◆ ACTIVITY
Print the records exactly as they are written.

GIVEN INFORMATION Start Marker

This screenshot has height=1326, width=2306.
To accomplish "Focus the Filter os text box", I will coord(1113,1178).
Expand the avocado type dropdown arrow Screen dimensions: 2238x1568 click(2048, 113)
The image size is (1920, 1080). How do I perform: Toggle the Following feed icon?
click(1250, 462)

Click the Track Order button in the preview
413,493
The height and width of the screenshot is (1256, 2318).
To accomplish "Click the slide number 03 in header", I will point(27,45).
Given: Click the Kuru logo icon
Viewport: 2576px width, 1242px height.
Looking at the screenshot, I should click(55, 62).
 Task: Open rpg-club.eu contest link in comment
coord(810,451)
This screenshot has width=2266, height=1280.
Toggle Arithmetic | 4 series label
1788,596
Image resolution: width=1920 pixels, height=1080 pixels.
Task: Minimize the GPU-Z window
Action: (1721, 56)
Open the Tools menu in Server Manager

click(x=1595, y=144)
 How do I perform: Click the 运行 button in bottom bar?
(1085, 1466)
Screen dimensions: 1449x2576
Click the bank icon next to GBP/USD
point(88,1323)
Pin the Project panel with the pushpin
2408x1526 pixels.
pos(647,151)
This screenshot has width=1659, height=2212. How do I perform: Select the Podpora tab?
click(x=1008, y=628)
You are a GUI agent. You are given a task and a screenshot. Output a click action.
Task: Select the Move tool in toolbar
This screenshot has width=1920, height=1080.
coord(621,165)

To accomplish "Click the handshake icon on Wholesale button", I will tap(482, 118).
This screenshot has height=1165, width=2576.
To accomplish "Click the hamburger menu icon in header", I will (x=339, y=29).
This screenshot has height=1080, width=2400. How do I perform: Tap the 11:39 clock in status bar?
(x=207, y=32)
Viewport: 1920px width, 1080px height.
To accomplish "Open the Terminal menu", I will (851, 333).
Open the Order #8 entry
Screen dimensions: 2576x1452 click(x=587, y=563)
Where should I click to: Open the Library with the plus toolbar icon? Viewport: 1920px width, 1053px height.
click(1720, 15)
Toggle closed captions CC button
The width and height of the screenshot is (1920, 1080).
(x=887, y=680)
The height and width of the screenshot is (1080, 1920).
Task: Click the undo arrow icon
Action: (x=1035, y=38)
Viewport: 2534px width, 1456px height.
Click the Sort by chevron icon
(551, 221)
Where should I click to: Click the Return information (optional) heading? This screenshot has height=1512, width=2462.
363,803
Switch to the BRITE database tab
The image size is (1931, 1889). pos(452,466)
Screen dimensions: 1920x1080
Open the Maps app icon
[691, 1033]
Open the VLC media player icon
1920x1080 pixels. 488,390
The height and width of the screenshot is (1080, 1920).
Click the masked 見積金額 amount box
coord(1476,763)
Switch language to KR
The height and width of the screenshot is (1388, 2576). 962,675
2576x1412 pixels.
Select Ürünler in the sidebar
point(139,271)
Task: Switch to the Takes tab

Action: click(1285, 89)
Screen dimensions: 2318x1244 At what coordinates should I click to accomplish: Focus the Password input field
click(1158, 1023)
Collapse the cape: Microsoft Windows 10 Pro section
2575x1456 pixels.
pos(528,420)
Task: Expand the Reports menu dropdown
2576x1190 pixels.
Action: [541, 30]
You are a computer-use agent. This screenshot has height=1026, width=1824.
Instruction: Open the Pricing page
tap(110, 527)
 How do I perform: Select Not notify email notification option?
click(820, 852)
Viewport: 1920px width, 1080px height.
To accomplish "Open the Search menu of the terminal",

GIVEN INFORMATION End Marker

◆ ANSWER SPACE
This screenshot has height=1326, width=2306.
To accomplish "Focus the Filter os text box", I will coord(1113,1178).
Expand the avocado type dropdown arrow Screen dimensions: 2238x1568 click(2048, 113)
The image size is (1920, 1080). How do I perform: Toggle the Following feed icon?
click(1250, 462)

Click the Track Order button in the preview
413,493
The height and width of the screenshot is (1256, 2318).
To accomplish "Click the slide number 03 in header", I will point(27,45).
Given: Click the Kuru logo icon
Viewport: 2576px width, 1242px height.
Looking at the screenshot, I should click(55, 62).
 Task: Open rpg-club.eu contest link in comment
coord(810,451)
This screenshot has width=2266, height=1280.
Toggle Arithmetic | 4 series label
1788,596
Image resolution: width=1920 pixels, height=1080 pixels.
Task: Minimize the GPU-Z window
Action: (1721, 56)
Open the Tools menu in Server Manager

click(x=1595, y=144)
 How do I perform: Click the 运行 button in bottom bar?
(1085, 1466)
Screen dimensions: 1449x2576
Click the bank icon next to GBP/USD
point(88,1323)
Pin the Project panel with the pushpin
2408x1526 pixels.
pos(647,151)
This screenshot has width=1659, height=2212. How do I perform: Select the Podpora tab?
click(x=1008, y=628)
You are a GUI agent. You are given a task and a screenshot. Output a click action.
Task: Select the Move tool in toolbar
This screenshot has width=1920, height=1080.
coord(621,165)

To accomplish "Click the handshake icon on Wholesale button", I will tap(482, 118).
This screenshot has height=1165, width=2576.
To accomplish "Click the hamburger menu icon in header", I will (x=339, y=29).
This screenshot has height=1080, width=2400. How do I perform: Tap the 11:39 clock in status bar?
(x=207, y=32)
Viewport: 1920px width, 1080px height.
To accomplish "Open the Terminal menu", I will (851, 333).
Open the Order #8 entry
Screen dimensions: 2576x1452 click(x=587, y=563)
Where should I click to: Open the Library with the plus toolbar icon? Viewport: 1920px width, 1053px height.
click(1720, 15)
Toggle closed captions CC button
The width and height of the screenshot is (1920, 1080).
(x=887, y=680)
The height and width of the screenshot is (1080, 1920).
Task: Click the undo arrow icon
Action: (x=1035, y=38)
Viewport: 2534px width, 1456px height.
Click the Sort by chevron icon
(551, 221)
Where should I click to: Click the Return information (optional) heading? This screenshot has height=1512, width=2462.
363,803
Switch to the BRITE database tab
The image size is (1931, 1889). pos(452,466)
Screen dimensions: 1920x1080
Open the Maps app icon
[691, 1033]
Open the VLC media player icon
1920x1080 pixels. 488,390
The height and width of the screenshot is (1080, 1920).
Click the masked 見積金額 amount box
coord(1476,763)
Switch language to KR
The height and width of the screenshot is (1388, 2576). 962,675
2576x1412 pixels.
Select Ürünler in the sidebar
point(139,271)
Task: Switch to the Takes tab

Action: click(1285, 89)
Screen dimensions: 2318x1244 At what coordinates should I click to accomplish: Focus the Password input field
click(1158, 1023)
Collapse the cape: Microsoft Windows 10 Pro section
2575x1456 pixels.
pos(528,420)
Task: Expand the Reports menu dropdown
2576x1190 pixels.
Action: [541, 30]
You are a computer-use agent. This screenshot has height=1026, width=1824.
Instruction: Open the Pricing page
tap(110, 527)
 How do I perform: Select Not notify email notification option?
click(820, 852)
Viewport: 1920px width, 1080px height.
To accomplish "Open the Search menu of the terminal",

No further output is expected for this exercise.